Mike is involved in asbestos litigation at the trial and appellate levels, representing product manufacturers, distributors and premises owners. He manages thousands of cases throughout Florida. His experience includes a broad range of products including vehicle components, gaskets, packing, boilers, aircraft engines, diesel engines, industrial laundry equipment, floor tiles, glues, mastics and resins. In addition to asbestos, Mike handles matters involving exposure to other pulmonary irritants including silica, smoke and construction dust.

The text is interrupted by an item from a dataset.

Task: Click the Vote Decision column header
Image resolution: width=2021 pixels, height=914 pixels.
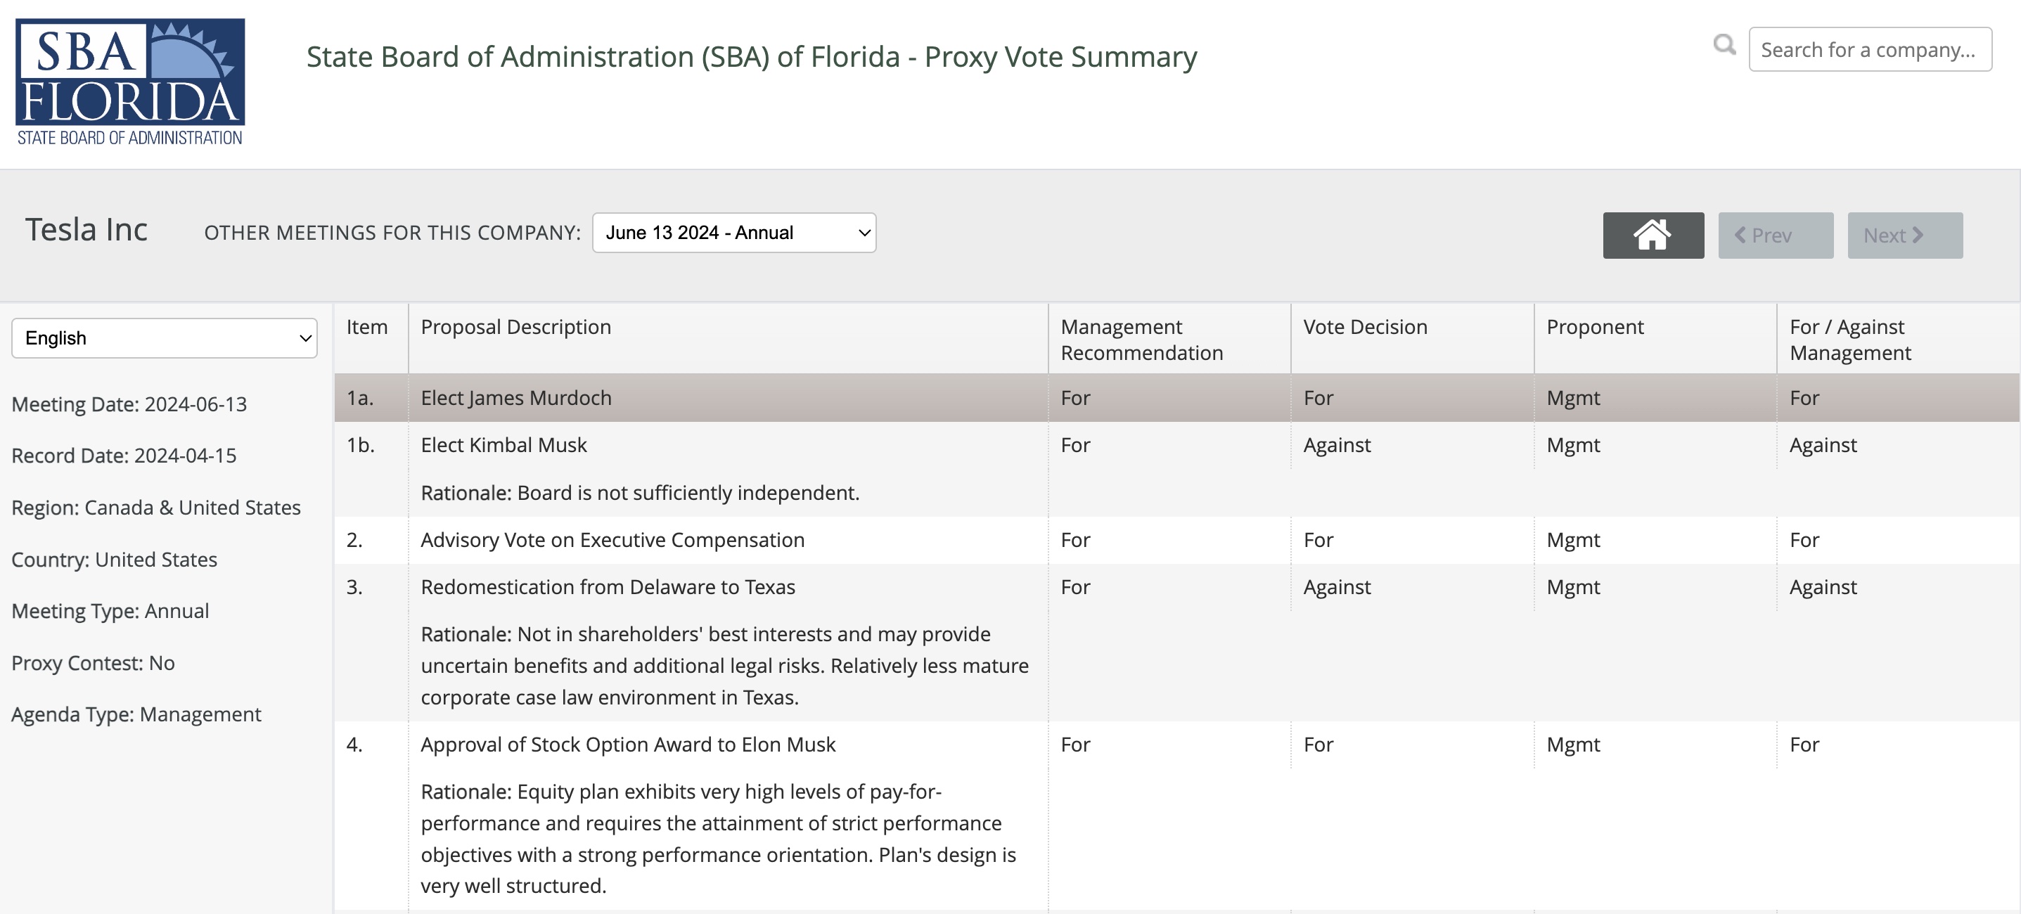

He also works with an array of manufacturers including recreational products, ladders, pressure cookers, athletic footwear, fitness equipment, earth retention systems and children’s products. He works with a team serving as national counsel for a personal watercraft manufacturer, and has appeared in several states including Alabama, California, Maryland, Minnesota, New York, Pennsylvania, Tennessee, Texas and Wisconsin. His work includes the management and coordination of discovery throughout several jurisdictions.
Many of Mike’s cases, regardless of origin, focus on claims brought under Florida’s Deceptive and Unfair Trade Practices Act (FDUTPA) and RICO statutes. This includes the prosecution of claims on behalf of companies impacted by insurance fraud. These complex matters can involve numerous participants across different industries. Mike’s work in this area has helped result in numerous and significant judgments on behalf of his clients. He also represents clients in contract disputes, privacy litigation, manufacturer-dealer relationships, and consumer claims.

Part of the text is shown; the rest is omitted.